At a BlackBerry share price of US$30, the combination of stock and cash would be worth $390-million. Mr. Chen also receives a US$1-million annual salary and guaranteed bonus of at least US$2-million, bringing the five-year total to US$405-million if BlackBerry can hit US$30.

In its proxy statement, BlackBerry says “the board has tremendous confidence in Mr. Chen and considers his leadership to be critical to the development of the Company’s business and the growth of shareholder value over the long term.” The compensation package, developed with the assistance of consulting firm Frederic W. Cook & Co., Inc., was designed “to reflect his demonstrated track record, external market practices and the importance of close alignment of the Company’s leadership with long-term shareholder interests.”

Proxy-advisory firm Glass Lewis & Co. found the package problematic enough to recommend shareholders vote “no” in the company’s advisory vote on executive compensation. The firm acknowledged that BlackBerry has placed performance criteria on some of the shares − unlike the 13 million share award it made to Mr. Chen in 2013, when he took on the turnaround effort − but said the size of the new time-based grant “is still excessive on its own.”

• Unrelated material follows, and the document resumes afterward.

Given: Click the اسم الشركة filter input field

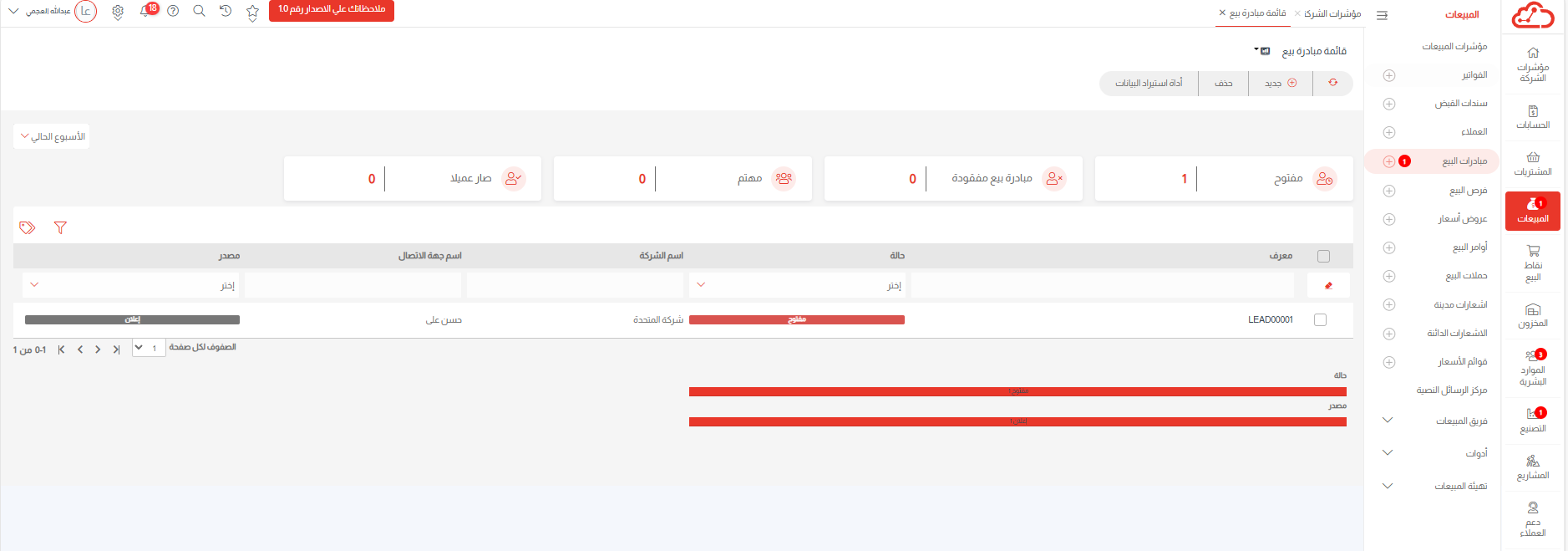Looking at the screenshot, I should [575, 285].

And with the stock price being the only performance criteria, Glass Lewis says, “shareholders should be concerned with the absence of a rigorous performance formula. We believe shareholders benefit when compensation levels are based on the extent to which performance exceeds or falls below targets and are thus demonstrably linked to the performance of the company.”

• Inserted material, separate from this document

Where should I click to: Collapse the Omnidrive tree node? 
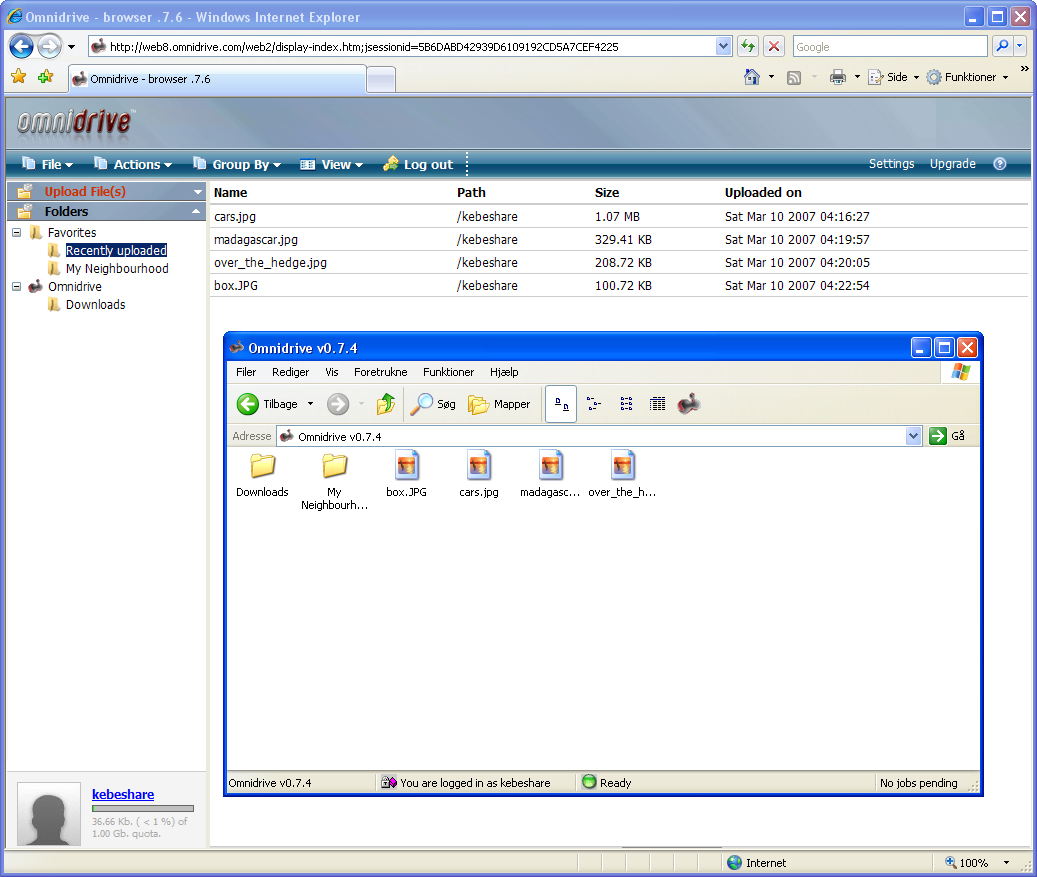coord(16,287)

Institutional Shareholder Services (ISS), the older and more widely followed advisory service, recommends a “yes” vote on BlackBerry’s say-on-pay resolution, however. “When Chen was hired from the U.S. in 2013 to turn the company around, the company was in a state of dramatic decline,” ISS writes. “The fall has been arrested and the company has done exceptionally well in the [current fiscal year], both in terms of shareholder experience and operations. The pay opportunity offered by his contract is very high by standards of the Canadian market, but similar to other technology giants in the U.S.”

ISS recommended a “no” vote last year, contributing to BlackBerry receiving just 75-per-cent shareholder approval in the compensation advisory vote. Given its, and BlackBerry’s, turnaround, shareholders may actually give the company more say-on-pay support this year − even if some feel they have more than 400 million reasons not to.